After building / deploying a successful release deployment system as an STP web app using SVN, following the excellent design principles here, I have now been tasked with re-wiring everything into TFS.
We have TFS 2013 (so, seperate RM client), SAS 9.3 and four Windows SAS environments (DEV, TEST1,TEST2, LIVE). Most of our work is DI ETL, scheduled in LSF.
Whilst I know there IS a project that allows GIT merging of SPK files in 9.3, it is subject to certain restrictions that are not palatable for us. Therefore (like 99% of us) our branching strategy is basically.. no branching. And we will have the following source control folder structure:
ENVIRONMENT
- BASELINE
- /SASApp (everything under Lev1/SASApp, minus logs etc)
- /ROOT.war (css, js, images, html etc)
- (various other folders in source control)
- RELEASES
- /Release XXX (subfolders containing release artefacts)

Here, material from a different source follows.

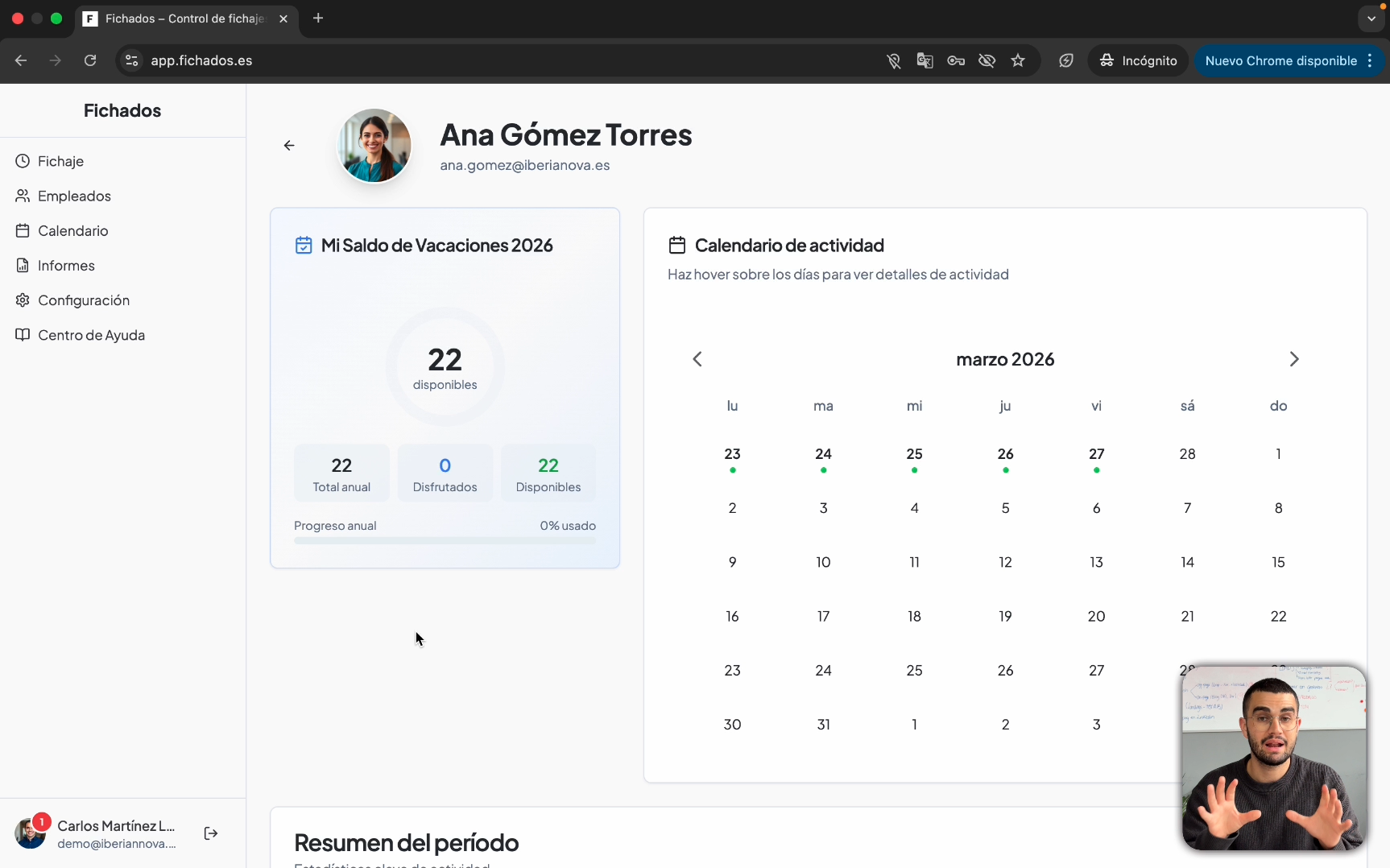
Task: Open the site information icon beside the URL
Action: point(132,60)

Developers will have a web front end so they can create a new 'package' (creating a new releases subfolder), and then use a 'picker' to select metadata (jobs, tables, flows) and physical (.sas, .js, .html) files for inclusion in the package. They will also provide any manual deployment instructions.

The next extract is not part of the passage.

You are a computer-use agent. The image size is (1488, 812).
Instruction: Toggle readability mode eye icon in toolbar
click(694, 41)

All developers work (check in metadata, update .sas files) in the DEV environment. When they are ready to deploy (to TEST1) they will select the appropriate 'build' in TFS. A custom build step will execute a powershell script, and I'm hoping it will be possible as part of this process to pass through some kind of release identifier. The powershell script will call an STP webapp, which will use a system account (sassrv equivalent) to look up the Release folder and perform an automated deployment of all the Release folder contents (.sas, .spk etc) into the target environment. It will take a backup first (so that the deployment can be undone), then import all the metadata, deploy the jobs, check in the physical files & capture the logs. Data Model updates are an example of a manual step (for now).
Presuming the build / tests are successful, the package folder contents can follow the same deployment route (via Release Manager) into TEST2, and then into LIVE (with appropriate signoffs in the Release Manager client tool).
My questions were... What are the pitfalls with this approach? Could it be done better? What tips / tools / techniques should I be aware of? Can anyone share experience / code / diagrams on this subject area?
Our whole IT department uses Visual Studio and TFS, and staying with SVN is no longer an option (despite the handy DI Studio plugin).